TENDINITE D’ACHILLE ET TRAITEMENT PAR LES SEMELLES

DEFINITION

Le tendon d’Achille est le tendon terminal du Triceps Sural (muscle du mollet), il est richement innervé, mais peu vascularisé.

La tendinite d’Achille ou tendinite achilléenne se manifeste donc par l’inflammation du Triceps Sural au niveau de son insertion sur le calcanéum (os du talon).

La tendinite d’Achille est généralement mécanique (parfois inflammatoire).

Il s’agit d’une pathologie courante chez le sportif.

Le diagnostic clinique d’une tendinite se caractérise par la douleur à la palpation, la douleur à l’étirement et la douleur à la contraction contrariée.

A noter que le terme tendinite est peu à peu remplacé par le terme tendinopathie qui désigne plus généralement une affection des tendons.


CAUSES

La tendinite d’Achille d’origine mécanique peut se produire lors de traumatismes violents ou pendant une activité physique intense sans préparation avec un chaussant mal adapté au terrain.

Bien souvent, elle est consécutive à une rétraction du Triceps Sural dénommée « Achille court ».

Lors de la marche et de la course, le tendon d’Achille va travailler de manière excessive et être trop étiré. A force de subir des contraintes et des micro traumatismes, il va souffrir et finir par s’enflammer.

Les troubles statiques tels qu’un arrière-pied valgus ou varus, un pied creux (verticalisation du calcanéum) ou un Haglund (tubérosité postérieure du calcanéum qui va modifier le trajet du tendon d’Achille et le comprimer) sont aussi responsables de tendinopathies achiléennes.

Lorsque la tendinite d’Achille s’exprime bilatéralement, il faut penser à des étiologies plus singulières comme certaines classes d’antibiotiques (quinolones), une infection dentaire, un excès en acide urique ou encore la complication d’une polyarthrite rhumatoïde.


TRAITEMENT PAR LES SEMELLES

Le traitement dépend essentiellement de l’étiologie.

Dans le cas d’une tendinite achilléenne d’origine mécanique, le traitement de base consiste à l’arrêt de toute activité. Si ce traitement s’avère efficace, il reste néanmoins contraignant. Il semble difficile de demander à un patient d’envisager une période de repos pendant six à huit semaines.

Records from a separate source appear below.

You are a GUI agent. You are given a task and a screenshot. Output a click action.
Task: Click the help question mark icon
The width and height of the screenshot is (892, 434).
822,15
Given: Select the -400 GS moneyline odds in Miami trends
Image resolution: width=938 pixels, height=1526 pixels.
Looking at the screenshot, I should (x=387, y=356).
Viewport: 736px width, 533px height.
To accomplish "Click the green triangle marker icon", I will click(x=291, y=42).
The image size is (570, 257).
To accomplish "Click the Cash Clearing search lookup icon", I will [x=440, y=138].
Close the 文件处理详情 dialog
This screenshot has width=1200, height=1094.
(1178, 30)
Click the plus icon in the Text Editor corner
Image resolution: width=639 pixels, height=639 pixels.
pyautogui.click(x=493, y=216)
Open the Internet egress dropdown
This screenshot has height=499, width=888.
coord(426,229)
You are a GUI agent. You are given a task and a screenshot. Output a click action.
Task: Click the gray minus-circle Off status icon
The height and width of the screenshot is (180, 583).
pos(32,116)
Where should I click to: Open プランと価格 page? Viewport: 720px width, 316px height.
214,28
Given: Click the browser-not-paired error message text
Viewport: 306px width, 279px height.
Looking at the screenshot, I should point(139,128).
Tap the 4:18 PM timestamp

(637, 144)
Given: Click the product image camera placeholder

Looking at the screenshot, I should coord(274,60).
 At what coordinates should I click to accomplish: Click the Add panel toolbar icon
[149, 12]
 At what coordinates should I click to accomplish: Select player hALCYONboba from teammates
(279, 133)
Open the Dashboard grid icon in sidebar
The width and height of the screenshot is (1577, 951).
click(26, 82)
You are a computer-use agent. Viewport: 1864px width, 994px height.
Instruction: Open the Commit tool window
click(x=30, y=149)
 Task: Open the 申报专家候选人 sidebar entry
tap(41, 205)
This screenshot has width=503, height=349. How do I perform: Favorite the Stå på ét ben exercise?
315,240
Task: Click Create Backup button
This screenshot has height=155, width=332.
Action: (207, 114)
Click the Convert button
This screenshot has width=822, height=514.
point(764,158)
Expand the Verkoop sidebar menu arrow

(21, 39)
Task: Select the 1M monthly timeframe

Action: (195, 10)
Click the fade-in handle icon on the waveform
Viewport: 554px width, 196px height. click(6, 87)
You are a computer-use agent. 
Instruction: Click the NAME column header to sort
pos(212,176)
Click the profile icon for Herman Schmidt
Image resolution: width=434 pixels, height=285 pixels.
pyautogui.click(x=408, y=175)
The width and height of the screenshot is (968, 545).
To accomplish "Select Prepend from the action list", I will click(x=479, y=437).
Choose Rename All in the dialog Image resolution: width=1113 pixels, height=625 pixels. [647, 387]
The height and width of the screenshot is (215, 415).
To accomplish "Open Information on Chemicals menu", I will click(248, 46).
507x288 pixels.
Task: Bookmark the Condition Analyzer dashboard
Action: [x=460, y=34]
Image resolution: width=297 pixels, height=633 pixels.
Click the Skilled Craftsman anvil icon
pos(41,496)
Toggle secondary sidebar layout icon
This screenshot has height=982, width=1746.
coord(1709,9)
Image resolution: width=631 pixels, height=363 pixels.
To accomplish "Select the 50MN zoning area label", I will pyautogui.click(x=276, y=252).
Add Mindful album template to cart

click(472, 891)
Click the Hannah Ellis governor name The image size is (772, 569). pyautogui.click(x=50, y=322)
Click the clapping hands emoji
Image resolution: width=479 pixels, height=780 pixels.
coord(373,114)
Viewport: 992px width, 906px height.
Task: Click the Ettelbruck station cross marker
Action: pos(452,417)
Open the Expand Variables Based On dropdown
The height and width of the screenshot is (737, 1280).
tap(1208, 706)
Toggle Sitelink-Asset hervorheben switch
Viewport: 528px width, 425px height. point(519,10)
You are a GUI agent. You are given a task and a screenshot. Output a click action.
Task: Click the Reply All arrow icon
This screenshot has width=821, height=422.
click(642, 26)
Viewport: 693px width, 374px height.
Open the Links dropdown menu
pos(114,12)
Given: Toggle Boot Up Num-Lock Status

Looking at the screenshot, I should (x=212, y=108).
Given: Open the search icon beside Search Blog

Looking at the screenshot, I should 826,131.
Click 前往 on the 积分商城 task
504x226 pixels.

C’est là que le podologue a un rôle important à jouer. L’utilisation d’une semelle orthopédique a tout son intérêt : d’une part en rapprochant les points d’insertions du Triceps Sural, d’autre part en prenant en compte la correction du trouble statique associé.

Certains spécialistes vont exprimer leur réticence quant à l’utilisation d’une talonnette, compte tenu de l’hypo extensibilité du Triceps Sural. Il faut cependant se rendre à l’évidence, qu’en phase aigüe, le patient a besoin de trouver une solution d’urgence pour marcher de façon indolore.

En début de traitement, la talonnette peut être indiquée. Celle-ci devra alors être rectifiée au fur et à mesure de l’évolution de la pathologie. Le traitement sera d’autant plus efficace s’il est accompagné d’exercices d’étirement du Triceps Sural.

La semelle orthopédique constitue une alternative plus judicieuse à la simple talonnette pour les raisons suivantes : la possibilité d’inclure une compensation talonnière avec les mêmes particularités que citées ci-dessus, la possibilité d’inclure un absorbeur de choc talonnier qui va réduire les micro traumatismes générés par la frappe du talon au sol, et enfin la prise en charge du trouble statique associée, la correction d’un trouble statique en varus ou en valgus aboutissant également à une diminution d’une sur sollicitation du tendon d’Achille.

Hormis l’expertise du podologue pour apprécier les corrections nécessaires à apporter au niveau de la semelle, les conseils d’utilisation d’un chaussant approprié sont primordiaux.

Pour conclure, il existe d’autres aides thérapeutiques pour traiter une tendinite d’Achille (physiothérapie, anti-inflammatoires, infiltration de corticoïdes, ondes de choc…) qui vont varier en fonction du stade de l’atteinte et des répercussions fonctionnelles.

Tous ces traitements ne doivent en aucun cas occulter le fait qu’une tendinite d’Achille est généralement d’origine mécanique, un traitement mécanique par une semelle bien adaptée ne doit alors pas être sous-estimé.